## Text to read

┄┄┄┄┄┄┄┄┄┄

The Boss’s Chauffeur came out early, and then presented a terrifying problem when Kitt tried to use Cabaretti Confluence to copy it several times, then sacrifice the copies and make an absurd amount of tokens. I tried a Tendrils of Corruption, but Kitt answered with Boros Charm, making it indestructible. Sidar finally ended the threat with Swords to Plowshares.

The Vodalian Wave-Knight simply sat there for a few turns with some other knights. That was enough to make the others all huge. Watch out for this card in any knight build!

When the knight army was at their largest – 11/11 at the top – I had just enough mana for an 11 point Black Sun’s Zenith to wipe the board and reset things.

Kitt’s goad ability made a lot of difference, and for most of the game, it felt like they were controlling the action. One part of the effect is granting the goaded creature trample. This mattered a lot, especially when they goaded my Raving Dead. The trample, combined with the deathtouch already on the creature, made it so that whoever I attacked would need a blocker for each point of the Raving Dead‘s power, which was 4. Abaddon was the unlucky target, and lost half their life in the attack.

Which actually sort of mattered in the end. On turn 11, I played a Pestilence Demon, and fed enough mana into it to finish off Abaddon.

But time was called, and we got through another round of turns without any clear resolution. Sure, Abaddon was dead, but the rest of us had similar enough life totals, similar enough boards, and plenty of interaction left. There was no good way to resolve things, so we called it a draw.

Round 3

The final round of the day featured a third Warhammer Commander in Szarekh, the Silent King from Necron Dynasties, a third Doctor Who Commander in The Thirteenth Doctor with Yasmin Khan from Paradox Power, and a third type-forward Commander in the brand new Ixalan merfolk Hakbal of the Surging Soul from Explorers of the Deep.

This seems like a pretty good endorsement of the Universes Beyond Commander decks from 40k and Doctor Who. Both contained a considerable amount of new cards, so it’s likely the players got the decks, and they all seemed pretty playable out of the box.

I kept a questionable hand, with 5 lands and Evernight Shade. That wasn’t much action, but I wanted to try and fly under the radar for a while, and my mana was assured.

┄┄┄┄┄┄┄┄┄┄

Entries on where items appear

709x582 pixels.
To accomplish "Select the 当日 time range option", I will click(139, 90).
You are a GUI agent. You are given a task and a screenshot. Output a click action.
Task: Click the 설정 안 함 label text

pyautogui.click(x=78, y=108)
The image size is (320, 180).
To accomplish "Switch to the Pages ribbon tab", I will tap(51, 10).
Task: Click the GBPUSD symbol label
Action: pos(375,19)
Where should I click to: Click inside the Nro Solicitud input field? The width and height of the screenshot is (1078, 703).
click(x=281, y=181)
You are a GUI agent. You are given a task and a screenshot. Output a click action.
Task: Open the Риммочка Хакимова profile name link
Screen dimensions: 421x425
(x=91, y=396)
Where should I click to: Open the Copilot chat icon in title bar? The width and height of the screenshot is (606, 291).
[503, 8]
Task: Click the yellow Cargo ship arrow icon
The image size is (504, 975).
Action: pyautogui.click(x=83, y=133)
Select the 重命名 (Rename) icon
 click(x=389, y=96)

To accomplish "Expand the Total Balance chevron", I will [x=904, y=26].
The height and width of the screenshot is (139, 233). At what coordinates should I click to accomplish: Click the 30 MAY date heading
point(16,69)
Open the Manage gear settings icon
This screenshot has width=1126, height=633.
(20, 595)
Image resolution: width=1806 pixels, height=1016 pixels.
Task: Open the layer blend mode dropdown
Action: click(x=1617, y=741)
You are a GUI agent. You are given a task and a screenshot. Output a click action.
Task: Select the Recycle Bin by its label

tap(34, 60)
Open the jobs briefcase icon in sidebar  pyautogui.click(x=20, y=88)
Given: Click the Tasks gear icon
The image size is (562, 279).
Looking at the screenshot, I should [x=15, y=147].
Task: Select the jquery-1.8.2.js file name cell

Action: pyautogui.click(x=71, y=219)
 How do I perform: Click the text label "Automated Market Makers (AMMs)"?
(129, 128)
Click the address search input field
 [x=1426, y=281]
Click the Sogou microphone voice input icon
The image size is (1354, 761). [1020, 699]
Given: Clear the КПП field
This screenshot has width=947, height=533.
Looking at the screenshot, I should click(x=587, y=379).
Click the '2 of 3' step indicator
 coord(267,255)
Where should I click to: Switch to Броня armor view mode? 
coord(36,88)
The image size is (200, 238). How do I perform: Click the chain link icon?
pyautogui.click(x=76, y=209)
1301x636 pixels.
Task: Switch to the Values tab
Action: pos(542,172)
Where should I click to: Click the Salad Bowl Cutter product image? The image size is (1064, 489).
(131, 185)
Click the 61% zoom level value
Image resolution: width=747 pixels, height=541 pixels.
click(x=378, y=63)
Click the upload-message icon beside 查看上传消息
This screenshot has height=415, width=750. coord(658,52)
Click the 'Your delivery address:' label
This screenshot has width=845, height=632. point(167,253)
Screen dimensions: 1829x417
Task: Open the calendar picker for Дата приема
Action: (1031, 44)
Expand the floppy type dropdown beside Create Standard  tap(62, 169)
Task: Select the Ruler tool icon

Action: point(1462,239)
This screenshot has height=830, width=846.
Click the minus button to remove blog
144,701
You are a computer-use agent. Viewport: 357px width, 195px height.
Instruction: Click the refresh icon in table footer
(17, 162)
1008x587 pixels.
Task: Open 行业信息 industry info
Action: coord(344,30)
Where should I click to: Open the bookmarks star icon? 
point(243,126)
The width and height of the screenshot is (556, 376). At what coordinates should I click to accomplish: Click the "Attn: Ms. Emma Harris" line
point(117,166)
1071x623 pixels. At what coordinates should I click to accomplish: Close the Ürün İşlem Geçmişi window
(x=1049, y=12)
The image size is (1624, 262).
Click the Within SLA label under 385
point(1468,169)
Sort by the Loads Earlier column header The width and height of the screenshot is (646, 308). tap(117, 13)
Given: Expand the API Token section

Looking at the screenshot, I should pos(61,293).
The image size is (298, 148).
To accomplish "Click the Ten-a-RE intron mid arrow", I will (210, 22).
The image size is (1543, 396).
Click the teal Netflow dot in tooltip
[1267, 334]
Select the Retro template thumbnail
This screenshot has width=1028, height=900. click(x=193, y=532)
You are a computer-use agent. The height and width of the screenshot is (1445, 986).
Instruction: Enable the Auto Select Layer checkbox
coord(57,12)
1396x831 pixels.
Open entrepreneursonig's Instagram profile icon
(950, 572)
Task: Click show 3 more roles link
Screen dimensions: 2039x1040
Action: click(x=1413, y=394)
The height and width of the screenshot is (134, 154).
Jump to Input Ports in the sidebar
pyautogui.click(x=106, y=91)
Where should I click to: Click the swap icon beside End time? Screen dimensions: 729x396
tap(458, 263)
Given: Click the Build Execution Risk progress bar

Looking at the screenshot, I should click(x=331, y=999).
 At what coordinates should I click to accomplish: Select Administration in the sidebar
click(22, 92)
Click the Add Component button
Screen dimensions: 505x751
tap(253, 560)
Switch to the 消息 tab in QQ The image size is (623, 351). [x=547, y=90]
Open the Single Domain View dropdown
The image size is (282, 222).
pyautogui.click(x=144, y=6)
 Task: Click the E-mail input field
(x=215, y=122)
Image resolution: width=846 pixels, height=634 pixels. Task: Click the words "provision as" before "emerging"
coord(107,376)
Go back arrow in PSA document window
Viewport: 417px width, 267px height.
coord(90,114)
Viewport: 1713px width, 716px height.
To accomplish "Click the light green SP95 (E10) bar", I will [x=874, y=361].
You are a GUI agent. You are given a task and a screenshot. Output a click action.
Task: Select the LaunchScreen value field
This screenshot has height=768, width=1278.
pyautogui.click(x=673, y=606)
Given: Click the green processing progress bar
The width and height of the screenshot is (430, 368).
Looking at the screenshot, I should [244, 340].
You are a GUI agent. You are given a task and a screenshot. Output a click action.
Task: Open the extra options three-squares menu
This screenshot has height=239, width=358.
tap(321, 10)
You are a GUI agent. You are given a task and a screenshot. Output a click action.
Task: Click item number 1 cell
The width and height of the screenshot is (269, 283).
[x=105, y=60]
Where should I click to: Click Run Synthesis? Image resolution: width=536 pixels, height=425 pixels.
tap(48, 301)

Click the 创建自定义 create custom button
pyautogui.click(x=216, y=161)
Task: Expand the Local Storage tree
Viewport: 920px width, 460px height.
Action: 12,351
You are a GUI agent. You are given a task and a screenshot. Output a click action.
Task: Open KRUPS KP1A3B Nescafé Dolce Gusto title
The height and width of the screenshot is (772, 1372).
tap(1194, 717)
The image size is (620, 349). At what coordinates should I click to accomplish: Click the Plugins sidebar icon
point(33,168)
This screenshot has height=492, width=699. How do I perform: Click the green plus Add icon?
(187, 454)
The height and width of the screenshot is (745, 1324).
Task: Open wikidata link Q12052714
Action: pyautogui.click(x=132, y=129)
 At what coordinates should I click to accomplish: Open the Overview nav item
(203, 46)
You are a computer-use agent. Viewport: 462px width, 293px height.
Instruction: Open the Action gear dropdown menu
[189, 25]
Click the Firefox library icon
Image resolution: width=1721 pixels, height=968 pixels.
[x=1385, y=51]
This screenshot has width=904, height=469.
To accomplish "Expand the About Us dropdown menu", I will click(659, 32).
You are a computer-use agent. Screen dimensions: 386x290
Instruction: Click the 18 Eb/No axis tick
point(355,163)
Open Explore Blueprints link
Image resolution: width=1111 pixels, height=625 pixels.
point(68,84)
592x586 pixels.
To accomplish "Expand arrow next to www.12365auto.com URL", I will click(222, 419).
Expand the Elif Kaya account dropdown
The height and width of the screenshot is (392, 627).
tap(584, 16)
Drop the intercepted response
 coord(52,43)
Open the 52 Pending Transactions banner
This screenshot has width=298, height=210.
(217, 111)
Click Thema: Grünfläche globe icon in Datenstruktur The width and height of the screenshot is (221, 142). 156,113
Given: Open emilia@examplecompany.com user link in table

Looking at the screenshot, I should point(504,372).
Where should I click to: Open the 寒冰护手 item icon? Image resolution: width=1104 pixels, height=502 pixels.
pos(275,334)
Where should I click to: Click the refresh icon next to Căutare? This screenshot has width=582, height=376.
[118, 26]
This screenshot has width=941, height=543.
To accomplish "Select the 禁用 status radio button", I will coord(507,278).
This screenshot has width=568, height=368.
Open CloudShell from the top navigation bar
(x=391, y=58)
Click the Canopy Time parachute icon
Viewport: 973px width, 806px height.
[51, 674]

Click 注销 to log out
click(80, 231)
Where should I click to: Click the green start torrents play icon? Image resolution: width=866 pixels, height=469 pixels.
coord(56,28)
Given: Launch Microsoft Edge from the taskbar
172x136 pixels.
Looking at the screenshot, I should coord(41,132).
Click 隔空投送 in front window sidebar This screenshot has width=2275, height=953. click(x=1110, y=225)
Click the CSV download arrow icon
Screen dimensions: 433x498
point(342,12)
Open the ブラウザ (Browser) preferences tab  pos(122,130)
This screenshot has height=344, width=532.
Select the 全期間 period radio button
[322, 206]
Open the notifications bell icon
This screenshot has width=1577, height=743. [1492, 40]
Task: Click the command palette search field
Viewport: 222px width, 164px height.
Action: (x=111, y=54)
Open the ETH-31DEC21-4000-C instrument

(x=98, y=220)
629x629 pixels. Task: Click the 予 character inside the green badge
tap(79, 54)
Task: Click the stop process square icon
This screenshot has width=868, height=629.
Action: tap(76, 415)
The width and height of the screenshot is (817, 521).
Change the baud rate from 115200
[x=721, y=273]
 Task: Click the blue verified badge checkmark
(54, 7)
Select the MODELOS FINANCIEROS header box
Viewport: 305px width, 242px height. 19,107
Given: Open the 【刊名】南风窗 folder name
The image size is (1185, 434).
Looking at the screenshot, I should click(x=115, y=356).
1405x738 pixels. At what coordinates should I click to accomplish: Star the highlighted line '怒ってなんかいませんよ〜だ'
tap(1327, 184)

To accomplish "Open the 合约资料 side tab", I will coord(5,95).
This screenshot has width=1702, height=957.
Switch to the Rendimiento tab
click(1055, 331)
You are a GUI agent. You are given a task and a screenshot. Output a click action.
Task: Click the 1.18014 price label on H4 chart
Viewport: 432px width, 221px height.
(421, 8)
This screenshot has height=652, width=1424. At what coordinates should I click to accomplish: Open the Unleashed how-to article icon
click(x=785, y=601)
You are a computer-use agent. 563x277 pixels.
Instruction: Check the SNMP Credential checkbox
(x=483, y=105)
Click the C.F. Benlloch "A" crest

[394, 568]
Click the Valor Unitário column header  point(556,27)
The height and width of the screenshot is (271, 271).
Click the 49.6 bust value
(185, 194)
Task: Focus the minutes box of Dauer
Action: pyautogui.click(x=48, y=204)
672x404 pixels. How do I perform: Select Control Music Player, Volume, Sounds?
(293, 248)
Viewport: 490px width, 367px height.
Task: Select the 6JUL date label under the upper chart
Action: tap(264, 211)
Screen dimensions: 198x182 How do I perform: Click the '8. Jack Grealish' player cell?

┄┄┄┄┄┄┄┄┄┄

## To do
1 > Say whether each statement agrees with the tournament report above the data. Answer yes or no, and quote the deciding words from the report. (a) Sidar ended the threat from The Boss's Chauffeur with Swords to Plowshares. (b) At its largest, the top creature in the knight army was 12/12. (c) The Raving Dead had a power of 4 when it was goaded.
2 > Name every Commander that the tournament report above the data says was featured in Round 3, along with the deck each one comes from.
3 > Write a continuation of the tournament report above the data, starting after its last sentence.

## Outputs
1 >
(a) Yes: "Sidar finally ended the threat with Swords to Plowshares."
(b) No: "11/11 at the top"
(c) Yes: "which was 4."

2 >
Szarekh, the Silent King, from Necron Dynasties
The Thirteenth Doctor with Yasmin Khan, from Paradox Power
Hakbal of the Surging Soul, from Explorers of the Deep

3 >
The early turns went really fast, and we played lands and ramped. On turn three, Hakbal played Svyelun of Sea and Sky, as part of a seemingly endless stream of merfolk. I hadn’t seen the decklist, but it looked really good for a quick victory if the rest of us didn’t bring them back to earth a bit.

We all played our Commanders, but Szarekh took mine out pretty quickly. The Doctor got rid of Hakbal’s Commander, and tried to get rid of Svyelun also, but Hakbal saved the merfolk god with the very cool Ripples of Potential, phasing it out.

Hakbal reloaded really quickly, and just a couple turns later replayed their Commander alongside Singer of Swift Rivers and Tributary Instructor, then buffed their entire board with the explore trigger from Hakbal of the Surging Soul. They kept the pressure up, attacking me, even though I was lurking below the radar.

I really didn’t have much in hand. I played Liliana’s Reaver just to do something, then watched as Szarekh suddenly surged into the lead for the biggest threat with a large board of artifact creatures. They topped it all off with the dangerous Cryptothrall, giving them all hexproof.

It looked like Szarekh had the game in hand, but Hakbal had been exploring, so I’d seen some what they’d drawn. When Hakbal said they had a solution if there wasn’t any hexproof, I was able to offer some assistance.

Luckily there are a few cool non-basic lands other than the billion Swamps in my deck. I used my Arcane Lighthouse to remove all of the hexproof, and Hakbal used Curse of the Swine to clear away almost all of Szarekh’s board.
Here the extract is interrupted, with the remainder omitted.